13.1. task denied_execute_handler

A system administrator using TOMOYO Linux will generally know the programs that need to be executed from any particular domain. Thus, a normally functioning system will generally not make any execution requests that violate policy. If such an execution request occurs, such as /bin/bash, from a domain that does not usually need to make that execution, then the domain has probably been compromised.

At this point, the kernel will reject the request. However, it is unlikely that the domain will regain control from the attacker. This is where the task denied_execute_handler directive can be useful. This directive allows an external program to be called whenever an execute request is rejected. This external program can for example be /bin/true, which will cause the process that made the execute request to terminate immediately. The process is therefore no longer compromised.

Any other programs can be specified using this directive. It can be useful to run a honeypot program to observe the actions of the attacker, to show a warning message, or to change the configuration of a firewall to derive the IP address of the attacker.

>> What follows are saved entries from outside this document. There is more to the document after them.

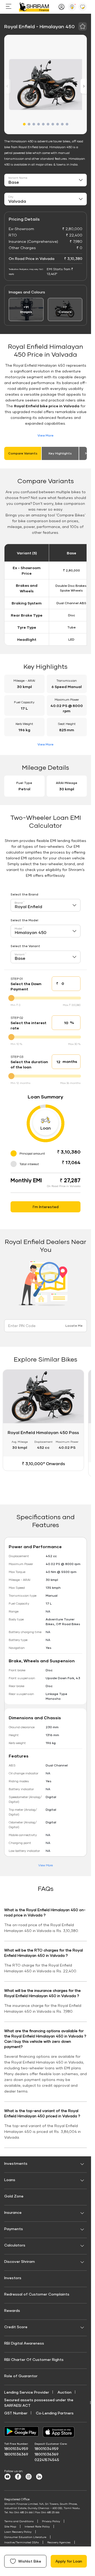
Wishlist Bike (29, 2561)
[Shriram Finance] (34, 7)
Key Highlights (60, 453)
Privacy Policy (51, 2521)
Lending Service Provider (26, 2392)
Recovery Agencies (58, 2542)
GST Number (15, 2413)
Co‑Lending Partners (55, 2413)
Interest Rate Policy (37, 2526)
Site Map (10, 2526)
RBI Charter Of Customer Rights (34, 2359)
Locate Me (74, 1326)
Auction (65, 2392)
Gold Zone (13, 2196)
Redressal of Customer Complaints (36, 2294)
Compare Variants (22, 453)
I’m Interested (46, 1206)
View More (45, 435)
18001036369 (16, 2454)
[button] (24, 124)
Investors (12, 2277)
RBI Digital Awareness (24, 2343)
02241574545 (47, 2459)
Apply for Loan (68, 2561)
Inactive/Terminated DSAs (21, 2542)
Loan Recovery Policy (17, 2531)
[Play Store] (21, 2432)
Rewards (12, 2310)
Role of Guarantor (20, 2376)
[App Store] (60, 2432)
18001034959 (16, 2448)
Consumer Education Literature (25, 2537)
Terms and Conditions (19, 2521)
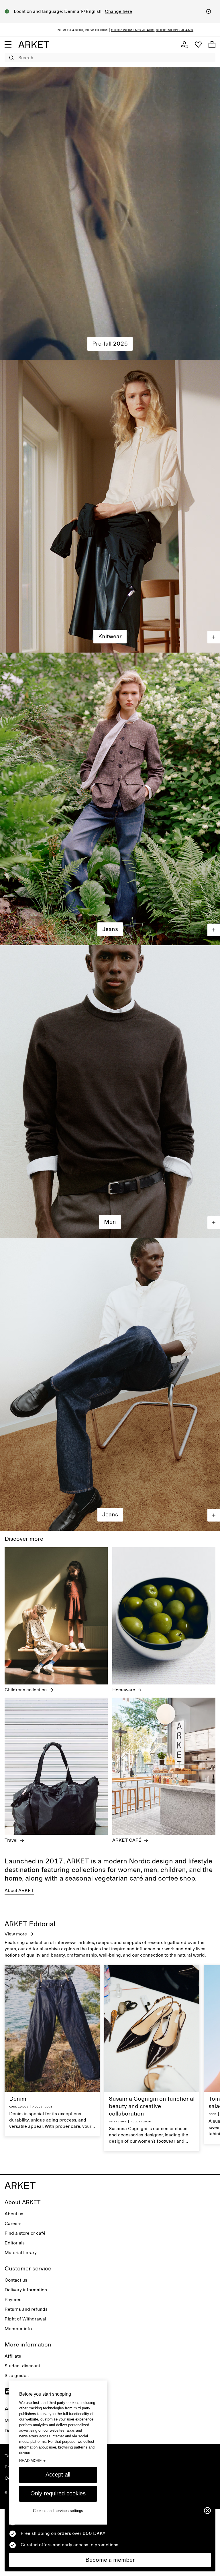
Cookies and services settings (58, 2511)
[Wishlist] (198, 44)
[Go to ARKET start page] (33, 44)
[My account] (184, 44)
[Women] (110, 213)
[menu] (8, 44)
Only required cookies (58, 2493)
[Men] (110, 1091)
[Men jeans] (110, 1384)
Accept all (58, 2474)
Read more (32, 2460)
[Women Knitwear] (110, 506)
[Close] (208, 11)
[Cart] (212, 44)
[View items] (213, 637)
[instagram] (8, 2391)
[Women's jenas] (110, 799)
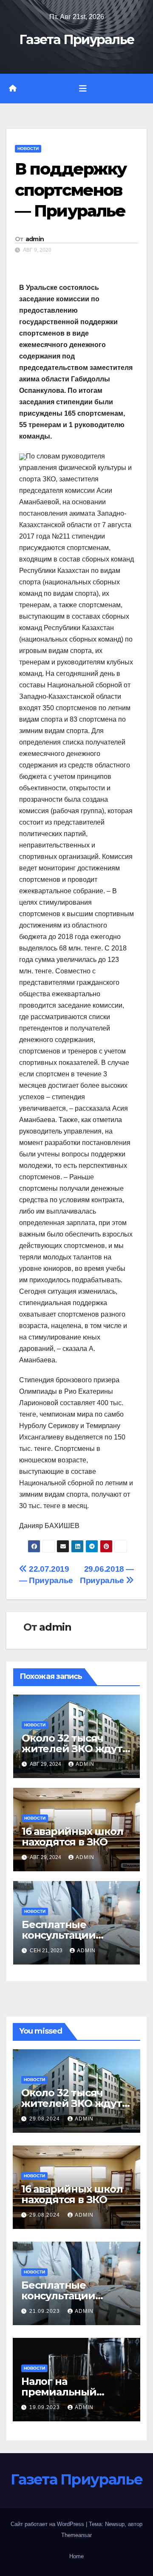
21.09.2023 (45, 2311)
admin (35, 239)
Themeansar (76, 2535)
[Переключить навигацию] (83, 89)
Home (76, 2556)
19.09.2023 (45, 2407)
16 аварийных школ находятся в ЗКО (72, 1836)
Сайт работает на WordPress (48, 2524)
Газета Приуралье (76, 39)
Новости (28, 148)
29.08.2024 (45, 2119)
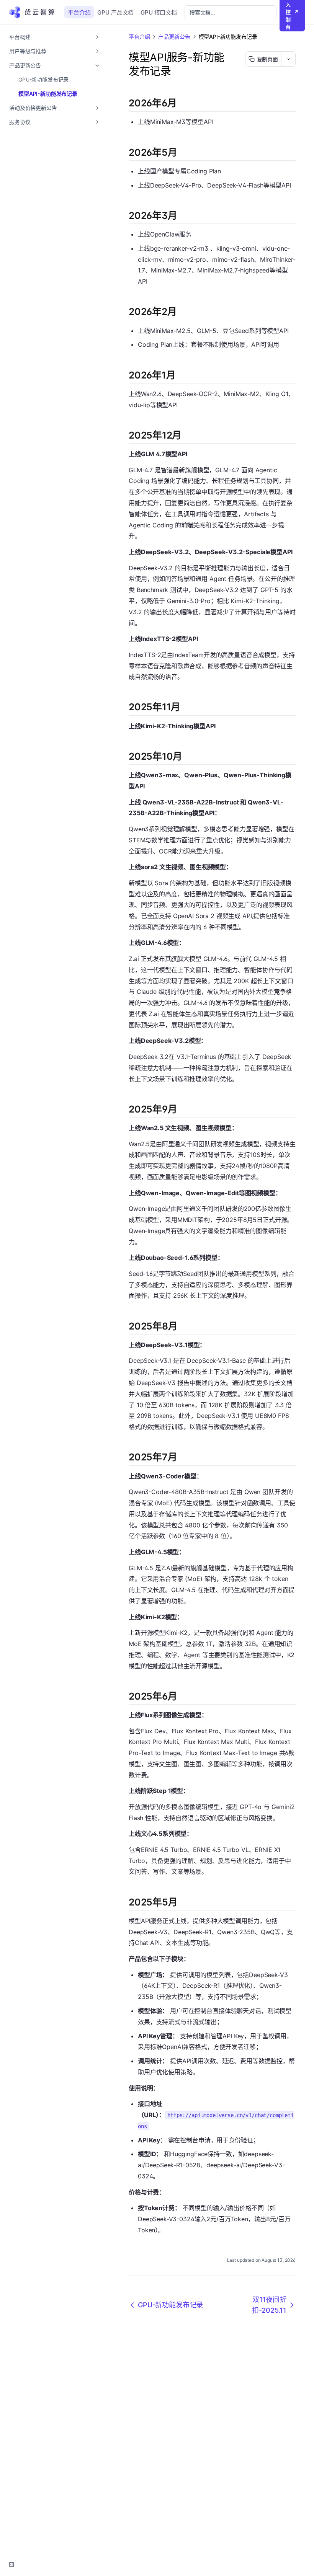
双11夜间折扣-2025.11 (269, 2304)
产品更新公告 (25, 65)
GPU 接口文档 (159, 12)
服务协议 (19, 122)
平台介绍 (79, 12)
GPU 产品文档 (115, 12)
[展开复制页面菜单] (288, 59)
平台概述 (19, 37)
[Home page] (34, 12)
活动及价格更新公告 (33, 107)
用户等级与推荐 (27, 51)
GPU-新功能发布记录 (43, 79)
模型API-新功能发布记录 (47, 93)
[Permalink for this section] (182, 103)
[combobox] (230, 12)
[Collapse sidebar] (11, 2564)
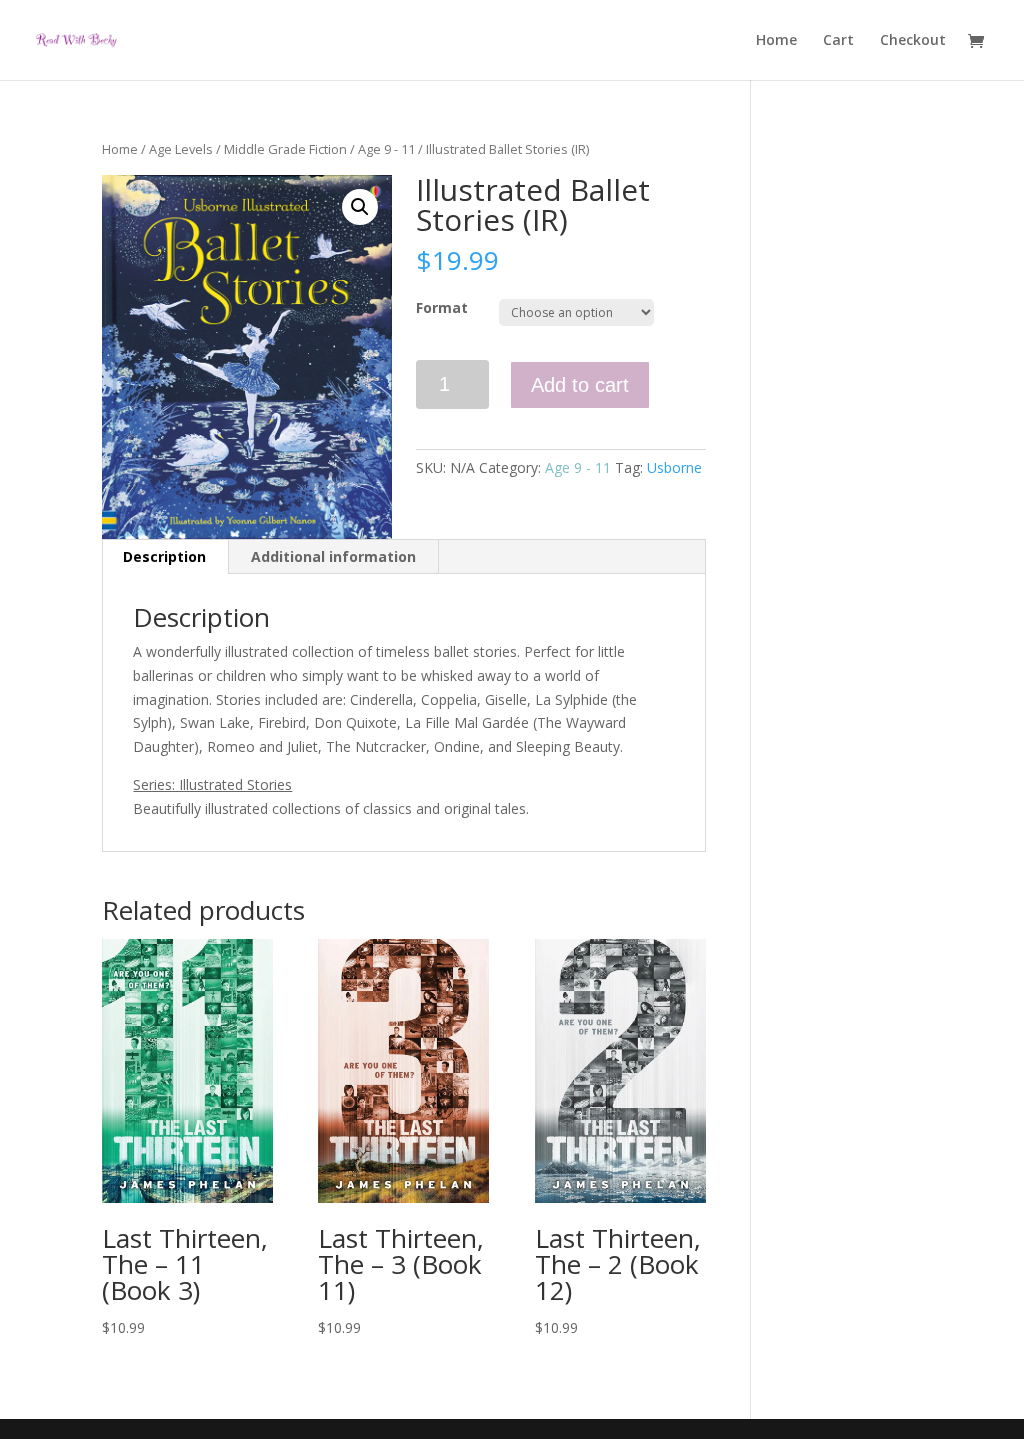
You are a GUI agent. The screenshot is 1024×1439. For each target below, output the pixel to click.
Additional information (333, 556)
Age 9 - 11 (386, 149)
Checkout (913, 41)
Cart (838, 41)
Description (164, 556)
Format (442, 307)
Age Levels (181, 149)
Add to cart (580, 385)
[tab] (165, 557)
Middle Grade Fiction (285, 149)
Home (776, 41)
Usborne (674, 467)
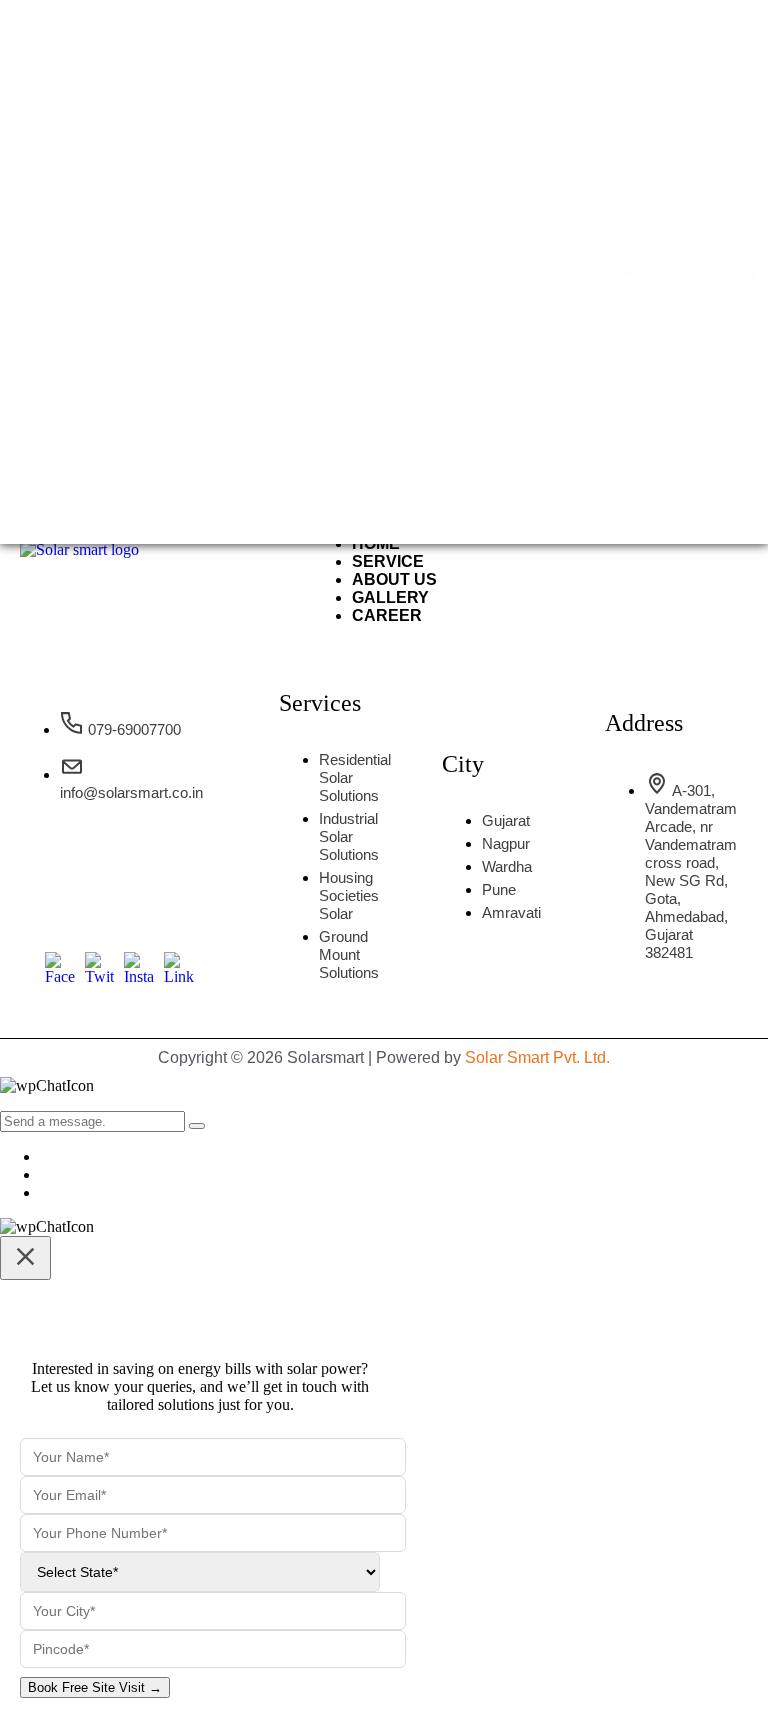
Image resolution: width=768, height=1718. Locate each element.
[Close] (25, 1258)
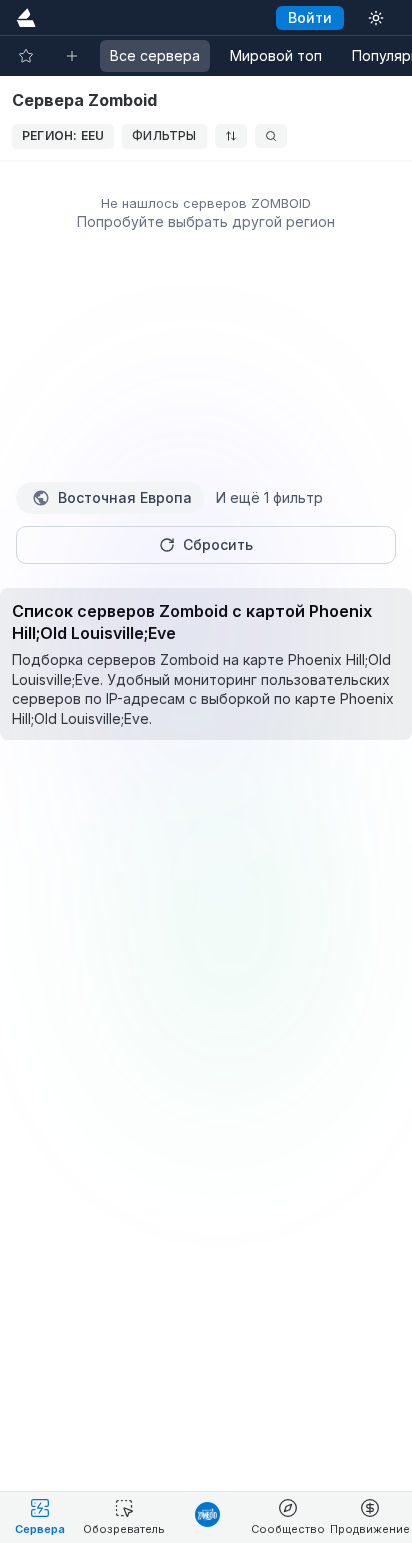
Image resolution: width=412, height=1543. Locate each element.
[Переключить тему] (376, 17)
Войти (310, 17)
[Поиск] (271, 136)
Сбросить (218, 544)
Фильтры (164, 135)
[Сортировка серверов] (231, 136)
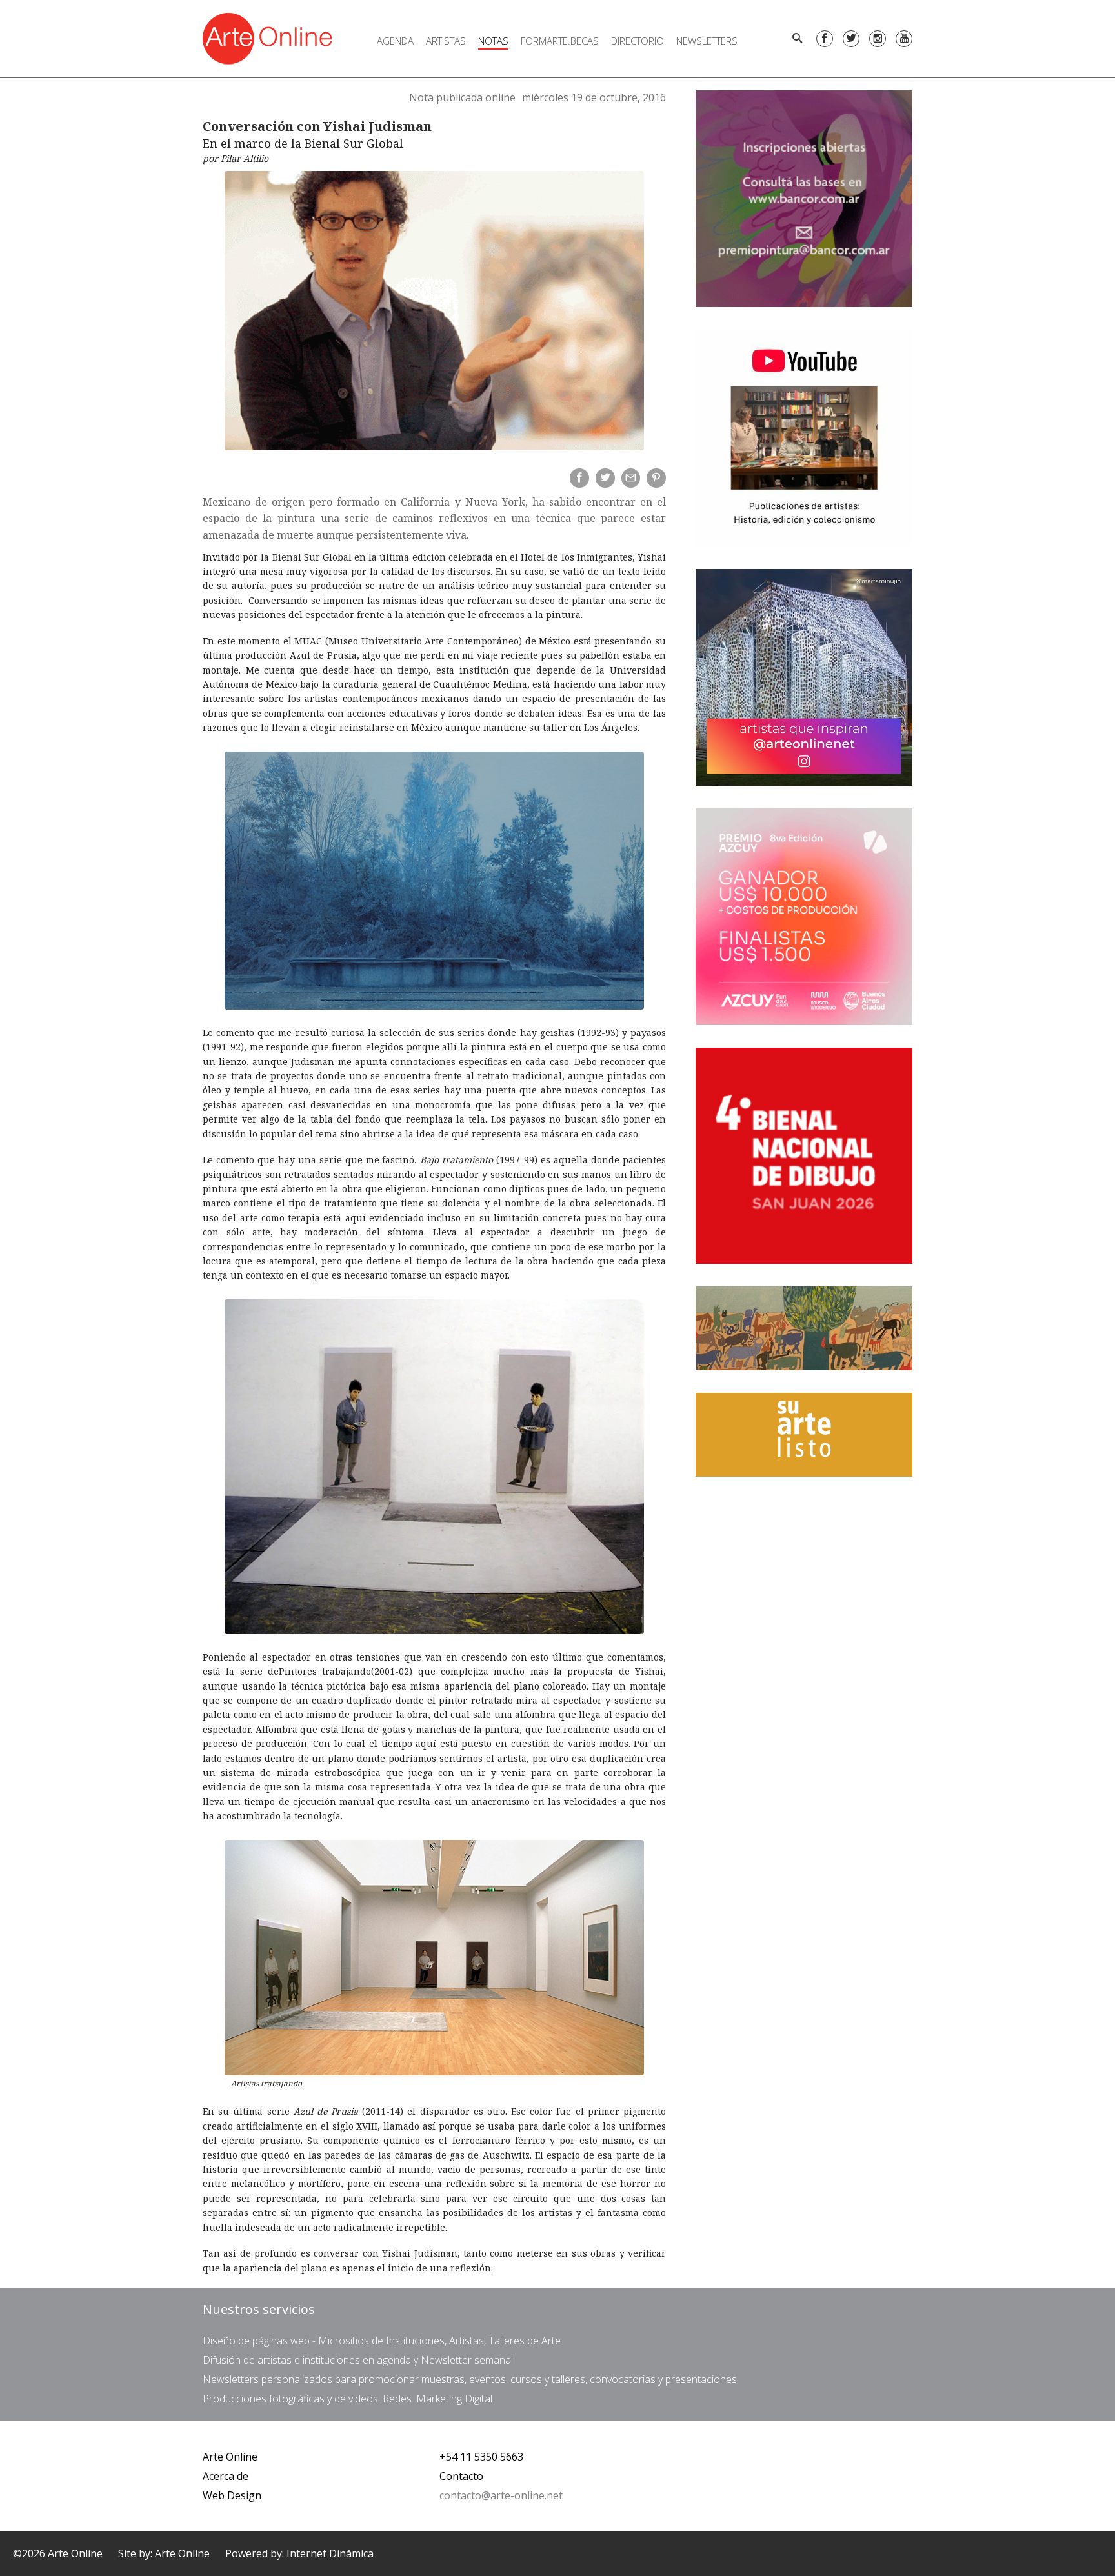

This directive should be placed in domain policy for the appropriate domain, and will only function if the domain is in "Enforcing Mode":

task denied_execute_handler /bin/true

The directive takes the following parameters:

Parameter

Contents

argv[0]

The pathname of the program specified by the directive

argv[1]

The name of the domain that made the execute request

argv[2]

The name of the program that made the execute request

argv[3]

The information (e.g. UID) of the process that made the execute request

argv[4]

The name of the program that the domain tried to execute

argv[5]

The number of command line arguments (argc) passed to the execution request

argv[6]

The number of environment variables (envc) passed to the execution request

argv[7] to argv[6 + argc]

The command line arguments passed to the execution request

argv[7 + argc] to argv[6 + argc + envc]

The environment variables passed to the execution request

Important notes:

13.2. task auto_execute_handler

Normally, when a domain makes an execution request, the kernal checks policy to determine whether it should be allowed or rejected. However, judging this within the kernel has some limitations. There are few library functions available and it is more likely to fail when allocating a contiguous area of memory. This is where the task auto_execute_handler directive can be useful in judging the execution request outside of the kernel, which allows the use of many library functions and more consistent allocation of a contiguous area of memory. However, there is one downside to this approach. There are no means of notifying the process that made the execution request that the execution failed.

This is useful in creating any external program you wish, and you can even judge by using SSH to ask remotely. You can use audit-exec-param which comes with the userspace tools package as a templete for utilizing this directive.

audit-exec-param

This program acts as a preprocessor for auditing command line arguments and environment variables passed to execute requests.
This program itself does not judge whether the execution of requested program should be allowed or rejected.
You can customize this program as you wish.

This directive should be placed in domain policy for the appropriate domain:

task auto_execute_handler /usr/lib/ccs/audit-exec-param

The directive takes the same arguments described in 13.1. task denied_execute_handler.